Your goal: Name every kind of middleman that the passage on middlemen below describes.

Passage for review:
___

More middlemen involved mean more cost to be added to the product. Every middleman would like to earn money for providing his services. No one is doing it for free! So 1 kg of potatoes which a farmer sold at Rs 5 per kg becomes Rs 12 by the time your mother picks it up from the shop because the middlemen take their share!
Retailer, Whole Saler, Distributor
A retailer is one who sells directly to the end customer. A retailer is the one who is involved Business to customer sale(B2C). He sells to customers and buys from businesses.
Wholesalers have a huge quantity of the same product. For example, a marble shop which is a wholesaler and has a huge quantity of different marble floorings and tiles.
Distributors sell strictly from business to business. An example of distributors are the ones selling Apple Smartphones who visit all the shops within a region to ensure that the material is on display by the retailers. You will not find a wholesaler of Apple but you will find retailers and distributors.

___

Provided information:
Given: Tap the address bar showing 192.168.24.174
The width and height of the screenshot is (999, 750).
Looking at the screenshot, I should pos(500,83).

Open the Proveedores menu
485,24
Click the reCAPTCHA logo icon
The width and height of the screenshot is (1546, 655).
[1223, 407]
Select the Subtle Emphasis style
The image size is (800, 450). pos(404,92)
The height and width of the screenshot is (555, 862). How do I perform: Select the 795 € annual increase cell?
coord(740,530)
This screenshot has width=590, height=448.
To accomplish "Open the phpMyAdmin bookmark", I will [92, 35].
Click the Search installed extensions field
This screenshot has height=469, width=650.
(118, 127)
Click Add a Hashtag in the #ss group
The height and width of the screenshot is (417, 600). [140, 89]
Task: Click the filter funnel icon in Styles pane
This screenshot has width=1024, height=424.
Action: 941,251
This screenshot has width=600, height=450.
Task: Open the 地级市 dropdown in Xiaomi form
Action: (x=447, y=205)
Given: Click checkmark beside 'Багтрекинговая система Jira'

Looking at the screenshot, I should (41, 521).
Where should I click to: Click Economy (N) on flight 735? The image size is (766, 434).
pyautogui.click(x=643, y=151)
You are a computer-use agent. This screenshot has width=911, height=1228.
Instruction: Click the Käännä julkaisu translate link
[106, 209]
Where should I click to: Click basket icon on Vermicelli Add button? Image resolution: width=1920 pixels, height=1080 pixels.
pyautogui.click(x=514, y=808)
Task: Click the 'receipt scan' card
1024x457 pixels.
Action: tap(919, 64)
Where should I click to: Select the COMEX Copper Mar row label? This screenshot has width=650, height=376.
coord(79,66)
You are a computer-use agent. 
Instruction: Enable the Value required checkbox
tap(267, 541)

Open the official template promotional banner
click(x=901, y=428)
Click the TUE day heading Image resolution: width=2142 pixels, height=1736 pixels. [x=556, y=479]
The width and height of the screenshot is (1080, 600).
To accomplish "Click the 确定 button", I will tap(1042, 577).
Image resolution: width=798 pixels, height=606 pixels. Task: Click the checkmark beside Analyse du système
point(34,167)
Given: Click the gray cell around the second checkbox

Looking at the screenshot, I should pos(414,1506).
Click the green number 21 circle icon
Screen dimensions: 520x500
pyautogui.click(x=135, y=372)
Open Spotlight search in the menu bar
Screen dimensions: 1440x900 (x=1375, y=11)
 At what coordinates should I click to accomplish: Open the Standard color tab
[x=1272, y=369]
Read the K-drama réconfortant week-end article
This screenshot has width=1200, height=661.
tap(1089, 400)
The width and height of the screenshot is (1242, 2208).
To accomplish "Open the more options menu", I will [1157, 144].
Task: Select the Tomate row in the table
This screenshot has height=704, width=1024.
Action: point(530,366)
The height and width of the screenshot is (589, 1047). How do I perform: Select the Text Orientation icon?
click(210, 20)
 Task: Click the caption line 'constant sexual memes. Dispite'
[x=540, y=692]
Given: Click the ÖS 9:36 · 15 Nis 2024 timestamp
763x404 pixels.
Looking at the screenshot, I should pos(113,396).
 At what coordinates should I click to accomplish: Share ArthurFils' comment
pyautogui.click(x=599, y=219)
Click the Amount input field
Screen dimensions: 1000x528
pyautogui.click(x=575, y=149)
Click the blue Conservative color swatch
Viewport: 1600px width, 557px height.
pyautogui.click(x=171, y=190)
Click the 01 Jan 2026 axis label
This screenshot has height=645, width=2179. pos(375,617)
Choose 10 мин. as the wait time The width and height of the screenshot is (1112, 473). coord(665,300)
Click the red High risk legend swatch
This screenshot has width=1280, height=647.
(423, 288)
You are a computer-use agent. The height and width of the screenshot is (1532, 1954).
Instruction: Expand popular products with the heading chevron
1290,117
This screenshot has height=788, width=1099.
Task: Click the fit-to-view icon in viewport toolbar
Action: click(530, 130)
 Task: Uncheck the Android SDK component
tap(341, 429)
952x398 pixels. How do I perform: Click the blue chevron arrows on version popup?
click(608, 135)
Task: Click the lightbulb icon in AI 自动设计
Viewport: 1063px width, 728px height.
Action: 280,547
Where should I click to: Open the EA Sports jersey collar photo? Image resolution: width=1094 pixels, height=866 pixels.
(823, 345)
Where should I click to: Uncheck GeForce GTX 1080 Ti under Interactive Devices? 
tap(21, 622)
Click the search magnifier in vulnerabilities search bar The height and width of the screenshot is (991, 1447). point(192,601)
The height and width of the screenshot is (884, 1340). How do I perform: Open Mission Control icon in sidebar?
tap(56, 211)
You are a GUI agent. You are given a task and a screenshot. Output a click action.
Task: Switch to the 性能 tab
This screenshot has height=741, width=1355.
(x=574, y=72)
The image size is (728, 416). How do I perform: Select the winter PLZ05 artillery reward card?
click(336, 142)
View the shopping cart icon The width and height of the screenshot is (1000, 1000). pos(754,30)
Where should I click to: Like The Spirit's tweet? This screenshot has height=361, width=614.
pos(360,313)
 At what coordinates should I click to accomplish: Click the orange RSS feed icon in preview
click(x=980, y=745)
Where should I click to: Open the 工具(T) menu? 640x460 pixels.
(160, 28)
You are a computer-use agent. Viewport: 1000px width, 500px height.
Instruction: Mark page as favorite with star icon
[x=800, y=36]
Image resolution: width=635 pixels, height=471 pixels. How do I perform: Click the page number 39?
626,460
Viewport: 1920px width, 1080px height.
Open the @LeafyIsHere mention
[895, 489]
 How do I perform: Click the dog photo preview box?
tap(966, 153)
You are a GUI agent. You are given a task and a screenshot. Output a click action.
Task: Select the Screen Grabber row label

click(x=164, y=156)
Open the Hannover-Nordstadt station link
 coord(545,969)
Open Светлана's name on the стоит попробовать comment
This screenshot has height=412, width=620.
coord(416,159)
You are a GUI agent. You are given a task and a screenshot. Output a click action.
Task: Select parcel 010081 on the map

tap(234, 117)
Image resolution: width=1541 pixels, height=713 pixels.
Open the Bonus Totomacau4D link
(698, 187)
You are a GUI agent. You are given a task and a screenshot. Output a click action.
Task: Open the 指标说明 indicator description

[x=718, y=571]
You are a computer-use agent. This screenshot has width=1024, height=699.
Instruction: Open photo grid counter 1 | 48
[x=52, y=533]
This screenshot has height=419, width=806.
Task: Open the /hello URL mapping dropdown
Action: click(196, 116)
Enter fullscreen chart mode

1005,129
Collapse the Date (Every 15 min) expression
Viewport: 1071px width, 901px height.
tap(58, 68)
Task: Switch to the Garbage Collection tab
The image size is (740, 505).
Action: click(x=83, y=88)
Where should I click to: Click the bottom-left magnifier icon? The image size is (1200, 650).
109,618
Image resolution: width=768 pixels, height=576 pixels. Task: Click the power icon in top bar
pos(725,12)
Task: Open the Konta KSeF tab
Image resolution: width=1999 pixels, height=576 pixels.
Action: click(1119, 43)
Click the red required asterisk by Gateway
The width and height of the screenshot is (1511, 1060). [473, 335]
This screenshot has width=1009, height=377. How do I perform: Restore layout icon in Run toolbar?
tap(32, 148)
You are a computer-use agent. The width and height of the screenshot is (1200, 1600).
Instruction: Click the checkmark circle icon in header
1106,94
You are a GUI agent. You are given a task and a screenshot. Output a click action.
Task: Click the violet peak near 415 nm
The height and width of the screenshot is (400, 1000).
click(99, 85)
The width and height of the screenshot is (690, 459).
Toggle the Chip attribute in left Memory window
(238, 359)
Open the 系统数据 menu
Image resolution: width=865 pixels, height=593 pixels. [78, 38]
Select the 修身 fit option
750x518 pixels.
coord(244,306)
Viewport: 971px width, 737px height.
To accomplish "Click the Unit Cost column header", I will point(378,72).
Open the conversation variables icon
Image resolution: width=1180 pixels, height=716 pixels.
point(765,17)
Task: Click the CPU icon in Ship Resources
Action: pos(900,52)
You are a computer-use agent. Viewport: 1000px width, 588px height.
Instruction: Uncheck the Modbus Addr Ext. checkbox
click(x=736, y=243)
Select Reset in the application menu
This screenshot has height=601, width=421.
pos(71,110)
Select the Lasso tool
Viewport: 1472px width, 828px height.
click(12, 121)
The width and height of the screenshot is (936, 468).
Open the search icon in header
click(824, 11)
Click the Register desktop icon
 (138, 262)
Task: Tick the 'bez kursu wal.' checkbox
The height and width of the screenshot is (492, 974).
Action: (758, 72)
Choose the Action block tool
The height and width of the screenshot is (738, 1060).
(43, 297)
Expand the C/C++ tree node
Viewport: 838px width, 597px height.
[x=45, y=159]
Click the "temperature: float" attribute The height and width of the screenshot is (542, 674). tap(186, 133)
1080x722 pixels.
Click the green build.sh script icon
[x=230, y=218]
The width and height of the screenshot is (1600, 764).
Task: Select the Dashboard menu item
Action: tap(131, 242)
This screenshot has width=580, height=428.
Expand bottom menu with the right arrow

___

Solution for this task: Retailer, wholesaler, distributor